-- Opening Marker --

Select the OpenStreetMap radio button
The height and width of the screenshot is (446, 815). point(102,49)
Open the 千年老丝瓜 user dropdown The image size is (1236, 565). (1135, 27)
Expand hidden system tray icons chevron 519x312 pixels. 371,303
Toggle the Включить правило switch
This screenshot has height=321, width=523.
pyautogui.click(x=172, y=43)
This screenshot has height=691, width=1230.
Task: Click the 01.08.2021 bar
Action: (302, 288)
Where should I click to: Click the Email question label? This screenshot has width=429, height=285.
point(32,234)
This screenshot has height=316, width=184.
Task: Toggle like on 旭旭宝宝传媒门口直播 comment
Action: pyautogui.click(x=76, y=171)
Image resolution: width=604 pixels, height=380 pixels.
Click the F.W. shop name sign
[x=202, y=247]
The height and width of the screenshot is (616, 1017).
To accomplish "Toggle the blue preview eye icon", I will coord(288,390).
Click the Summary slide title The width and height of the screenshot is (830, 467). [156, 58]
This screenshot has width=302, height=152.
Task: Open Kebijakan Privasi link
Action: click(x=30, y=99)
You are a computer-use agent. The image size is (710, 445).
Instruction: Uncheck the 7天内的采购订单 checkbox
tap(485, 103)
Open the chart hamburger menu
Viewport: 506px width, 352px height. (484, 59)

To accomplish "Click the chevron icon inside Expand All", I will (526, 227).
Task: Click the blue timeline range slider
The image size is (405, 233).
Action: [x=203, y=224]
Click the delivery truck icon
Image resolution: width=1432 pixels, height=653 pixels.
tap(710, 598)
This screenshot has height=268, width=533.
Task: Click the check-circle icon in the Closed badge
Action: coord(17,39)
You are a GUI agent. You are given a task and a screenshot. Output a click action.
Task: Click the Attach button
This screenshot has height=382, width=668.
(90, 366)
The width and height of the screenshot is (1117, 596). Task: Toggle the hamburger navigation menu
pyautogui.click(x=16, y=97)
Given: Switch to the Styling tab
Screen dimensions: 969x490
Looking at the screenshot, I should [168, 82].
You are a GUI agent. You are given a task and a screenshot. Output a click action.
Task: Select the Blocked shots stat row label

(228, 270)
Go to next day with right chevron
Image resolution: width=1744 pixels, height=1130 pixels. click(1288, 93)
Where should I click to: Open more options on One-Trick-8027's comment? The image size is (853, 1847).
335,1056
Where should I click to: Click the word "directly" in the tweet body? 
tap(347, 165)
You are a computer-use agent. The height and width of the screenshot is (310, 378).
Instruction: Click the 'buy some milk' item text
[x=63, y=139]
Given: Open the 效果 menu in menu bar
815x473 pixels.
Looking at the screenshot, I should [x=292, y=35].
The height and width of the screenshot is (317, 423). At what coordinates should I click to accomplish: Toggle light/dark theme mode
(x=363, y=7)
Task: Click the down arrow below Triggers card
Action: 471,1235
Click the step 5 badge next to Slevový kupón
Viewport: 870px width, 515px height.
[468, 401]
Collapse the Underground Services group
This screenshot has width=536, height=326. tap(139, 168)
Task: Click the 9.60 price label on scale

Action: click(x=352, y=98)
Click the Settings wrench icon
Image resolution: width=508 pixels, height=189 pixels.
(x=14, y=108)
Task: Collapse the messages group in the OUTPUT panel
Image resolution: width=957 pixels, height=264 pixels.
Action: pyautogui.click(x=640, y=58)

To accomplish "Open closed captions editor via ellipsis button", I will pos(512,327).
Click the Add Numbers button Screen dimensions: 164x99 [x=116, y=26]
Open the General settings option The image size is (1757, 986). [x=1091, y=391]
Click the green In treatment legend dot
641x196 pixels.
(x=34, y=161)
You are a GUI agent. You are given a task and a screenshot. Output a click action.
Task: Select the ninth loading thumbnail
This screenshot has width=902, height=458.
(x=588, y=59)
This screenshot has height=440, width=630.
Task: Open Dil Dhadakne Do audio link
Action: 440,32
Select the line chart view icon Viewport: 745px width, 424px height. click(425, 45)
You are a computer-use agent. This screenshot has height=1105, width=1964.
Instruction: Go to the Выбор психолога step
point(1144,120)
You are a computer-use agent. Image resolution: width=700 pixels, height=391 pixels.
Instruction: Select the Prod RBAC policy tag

-- Closing Marker --

Exercise: Search the records for the word "will", then list every line that has it.

Written solution:
To accomplish "Toggle the blue preview eye icon", I will coord(288,390).
To accomplish "Click the chevron icon inside Expand All", I will (526, 227).
To accomplish "Open closed captions editor via ellipsis button", I will pos(512,327).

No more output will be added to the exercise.